Johann Stieglitz, born as Israel Stieglitz (10 March 1767, Arolsen - 31 October 1840, Hanover) was a German medical doctor. He was the brother of banker Ludwig von Stieglitz (1779-1843) and uncle to poet Heinrich Wilhelm Stieglitz (1801-1849).

Initially a philosophy student in Berlin, he later studied medicine at the University of Göttingen. In 1789 he moved to Hanover as a physician, successively serving as Hofmedikus (from 1802, court physician), Leibmedikus (from 1806), Hofrat (from 1820, councillor) and Obermedizinalrat and director of Hanover medical colleges (1832).

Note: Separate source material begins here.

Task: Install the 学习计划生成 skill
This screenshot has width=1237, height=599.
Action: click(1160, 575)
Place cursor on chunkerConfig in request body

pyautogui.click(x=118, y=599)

Known for his criticism of perceived "heresies of medicine", he was a vigorous opponent of speculative medical theories that included mesmerism and the Brunonian system. The following are a list of his principal published works:
- Versuch einer Prüfung und Verbesserung der jetzt gewöhnlichen Behandlungsart des Scharlachfiebers, 1807 - Essay on how to improve the testing and treatment of scarlet fever.
- Ueber den thierischen Magnetismus, 1814 - About animal magnetism.
- Pathologische Untersuchungen, 1832 - Pathological studies.
- Ueber die Homöopathie, 1835 - In regards to homeopathy.